CCTA East County Integrated Transit Study
Case Studies

CCTA East County Integrated Transit Study

Contra Costa County, CA

Increasing residential growth in Eastern Contra Costa County (East County) is quickly outpacing the growth of higher paying jobs in the region. As a result, many East County residents are bedroom commuters and super commuters to the Central County and Bay Area now suffering worsening peak period congestion and drive times along the SR-4 corridor. With cascading impacts on the quality of life for the area’s residents, employees, and visitors, this legacy auto-centric region requires a multi-faceted solution for changing transportation behavior.  

The Contra Costa Transportation Authority’s (CCTA) East County Integrated Transit Study (ECITS) developed a conceptual plan for delivering a fast, frequent, high capacity, zero-emission electric transit connection along the SR-4 corridor between the Antioch BART station and the proposed Brentwood Intermodal Transit Center at the Brentwood Innovation Center. The study evaluated the cost-effectiveness and viability of transit service alternatives to develop a near-term solution for implementation, with the ability to scale and evolve service to address the long-term mobility needs of East County.

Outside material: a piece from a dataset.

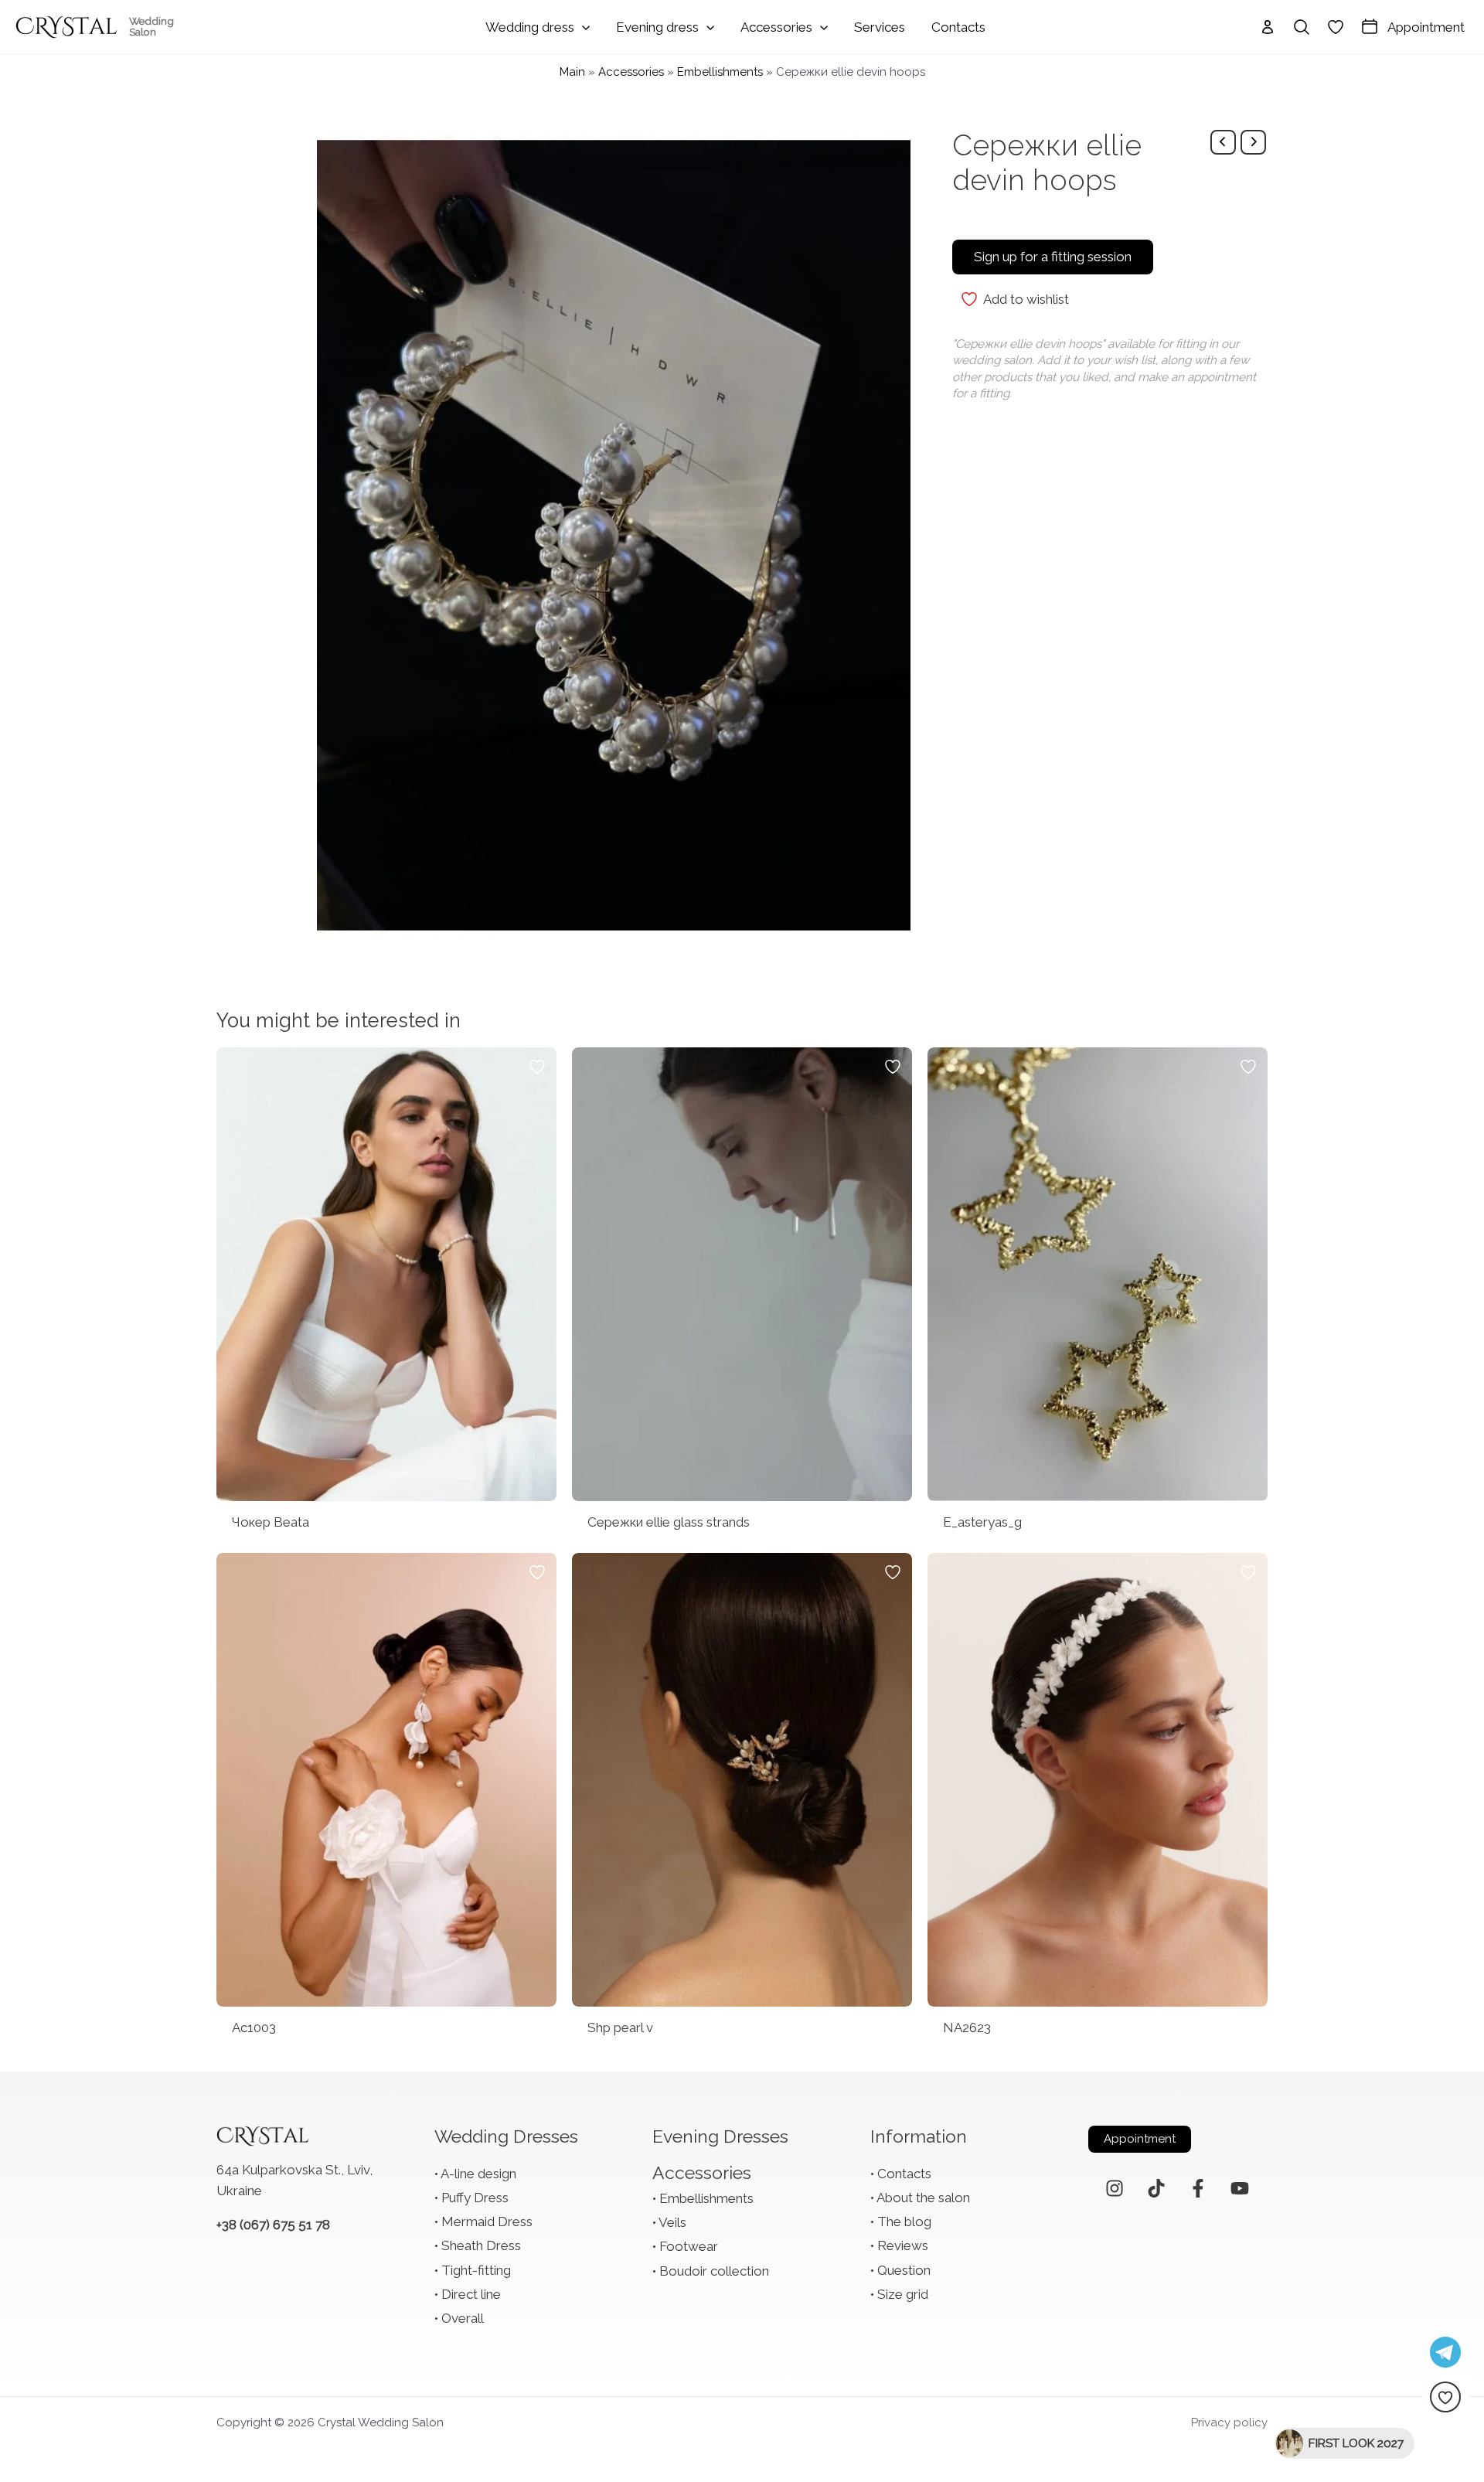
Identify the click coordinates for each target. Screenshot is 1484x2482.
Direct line (471, 2294)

The ECITS created an actionable set of near-term and long-term recommendations to implement high-capacity transit (HCT) that extends from Antioch Station farther into East County, with consideration of the near-term need for a competitive transit alternative to driving. A locally preferred alternative (LPA) was be identified that allows HCT service in the SR-4 corridor to grow and evolve with additional long-term investments.

As the prime consultant, Nelson\Nygaard led the facilitation of advisory committees; public involvement; travel demand modeling; the development of alternatives such as service operating plans and conceptual design; establishing an evaluation framework; cost estimating; and implementation planning. The project culminated with the selection of an LPA that addresses local needs and project purposes, while also meeting the FTA’s project evaluation benchmarks. Central to these activities was evaluating the feasibility of converting a bus rapid transit guideway to a light rail guideway in the future when warranted by ridership demand and funding availability.